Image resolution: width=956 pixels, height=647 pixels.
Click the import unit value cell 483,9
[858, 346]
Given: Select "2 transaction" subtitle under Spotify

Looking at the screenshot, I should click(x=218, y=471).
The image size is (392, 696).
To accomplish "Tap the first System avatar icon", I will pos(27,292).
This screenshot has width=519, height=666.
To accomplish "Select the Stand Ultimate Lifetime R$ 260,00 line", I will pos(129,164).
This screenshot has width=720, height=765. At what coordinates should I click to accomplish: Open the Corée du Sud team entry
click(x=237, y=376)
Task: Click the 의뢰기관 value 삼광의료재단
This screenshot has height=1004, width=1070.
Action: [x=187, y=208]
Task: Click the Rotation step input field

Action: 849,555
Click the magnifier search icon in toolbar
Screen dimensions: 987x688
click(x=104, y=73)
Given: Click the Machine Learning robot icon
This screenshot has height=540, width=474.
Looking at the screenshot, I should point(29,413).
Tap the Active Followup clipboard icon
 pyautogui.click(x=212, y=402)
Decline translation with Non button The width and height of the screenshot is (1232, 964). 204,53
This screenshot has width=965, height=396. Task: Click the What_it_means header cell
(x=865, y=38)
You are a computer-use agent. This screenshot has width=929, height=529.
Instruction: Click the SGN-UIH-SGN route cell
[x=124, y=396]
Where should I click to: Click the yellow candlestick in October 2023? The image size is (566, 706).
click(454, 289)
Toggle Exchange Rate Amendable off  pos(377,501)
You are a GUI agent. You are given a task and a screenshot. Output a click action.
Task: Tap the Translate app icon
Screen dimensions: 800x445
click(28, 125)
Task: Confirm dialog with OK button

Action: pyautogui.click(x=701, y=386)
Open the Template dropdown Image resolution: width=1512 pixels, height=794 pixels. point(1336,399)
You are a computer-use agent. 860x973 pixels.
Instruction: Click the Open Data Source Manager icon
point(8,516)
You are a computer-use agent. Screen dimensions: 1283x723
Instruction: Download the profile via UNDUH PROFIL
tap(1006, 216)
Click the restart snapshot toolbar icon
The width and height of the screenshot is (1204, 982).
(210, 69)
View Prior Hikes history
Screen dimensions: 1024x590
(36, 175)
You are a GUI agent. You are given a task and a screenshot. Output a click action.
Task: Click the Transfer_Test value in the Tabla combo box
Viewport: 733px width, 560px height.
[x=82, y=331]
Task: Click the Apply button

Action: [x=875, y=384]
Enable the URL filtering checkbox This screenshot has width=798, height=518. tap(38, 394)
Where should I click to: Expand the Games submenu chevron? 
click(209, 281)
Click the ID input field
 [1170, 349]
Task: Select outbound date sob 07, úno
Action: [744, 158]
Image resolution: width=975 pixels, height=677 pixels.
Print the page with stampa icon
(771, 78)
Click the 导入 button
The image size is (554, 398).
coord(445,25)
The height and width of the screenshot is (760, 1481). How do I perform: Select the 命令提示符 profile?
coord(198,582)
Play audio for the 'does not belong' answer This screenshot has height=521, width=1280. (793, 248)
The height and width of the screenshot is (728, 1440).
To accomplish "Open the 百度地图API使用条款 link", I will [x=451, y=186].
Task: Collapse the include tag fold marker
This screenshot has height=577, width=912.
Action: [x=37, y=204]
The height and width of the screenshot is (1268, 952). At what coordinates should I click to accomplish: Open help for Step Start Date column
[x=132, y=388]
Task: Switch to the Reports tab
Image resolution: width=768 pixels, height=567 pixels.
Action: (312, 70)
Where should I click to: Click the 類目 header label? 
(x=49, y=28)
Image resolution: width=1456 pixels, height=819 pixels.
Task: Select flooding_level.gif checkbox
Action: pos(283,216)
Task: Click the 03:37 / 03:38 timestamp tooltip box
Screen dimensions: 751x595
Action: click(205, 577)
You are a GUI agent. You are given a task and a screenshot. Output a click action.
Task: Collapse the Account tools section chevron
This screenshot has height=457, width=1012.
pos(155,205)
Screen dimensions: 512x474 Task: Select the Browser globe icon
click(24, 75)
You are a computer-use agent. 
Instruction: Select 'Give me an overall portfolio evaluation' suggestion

§ §

TASK STATEMENT
Render the records from their first line through the line containing "Toggle Exchange Rate", both included, as a JSON list of strings with one string per line and blank lines omitted.

SOLUTION
[
  "Image resolution: width=956 pixels, height=647 pixels.",
  "Click the import unit value cell 483,9",
  "[858, 346]",
  "Given: Select \"2 transaction\" subtitle under Spotify",
  "Looking at the screenshot, I should click(x=218, y=471).",
  "The image size is (392, 696).",
  "To accomplish \"Tap the first System avatar icon\", I will pos(27,292).",
  "This screenshot has width=519, height=666.",
  "To accomplish \"Select the Stand Ultimate Lifetime R$ 260,00 line\", I will pos(129,164).",
  "This screenshot has width=720, height=765. At what coordinates should I click to accomplish: Open the Corée du Sud team entry",
  "click(x=237, y=376)",
  "Task: Click the 의뢰기관 value 삼광의료재단",
  "This screenshot has height=1004, width=1070.",
  "Action: [x=187, y=208]",
  "Task: Click the Rotation step input field",
  "Action: 849,555",
  "Click the magnifier search icon in toolbar",
  "Screen dimensions: 987x688",
  "click(x=104, y=73)",
  "Given: Click the Machine Learning robot icon",
  "This screenshot has height=540, width=474.",
  "Looking at the screenshot, I should point(29,413).",
  "Tap the Active Followup clipboard icon",
  " pyautogui.click(x=212, y=402)",
  "Decline translation with Non button The width and height of the screenshot is (1232, 964). 204,53",
  "This screenshot has width=965, height=396. Task: Click the What_it_means header cell",
  "(x=865, y=38)",
  "You are a computer-use agent. This screenshot has width=929, height=529.",
  "Instruction: Click the SGN-UIH-SGN route cell",
  "[x=124, y=396]",
  "Where should I click to: Click the yellow candlestick in October 2023? The image size is (566, 706).",
  "click(454, 289)",
  "Toggle Exchange Rate Amendable off  pos(377,501)"
]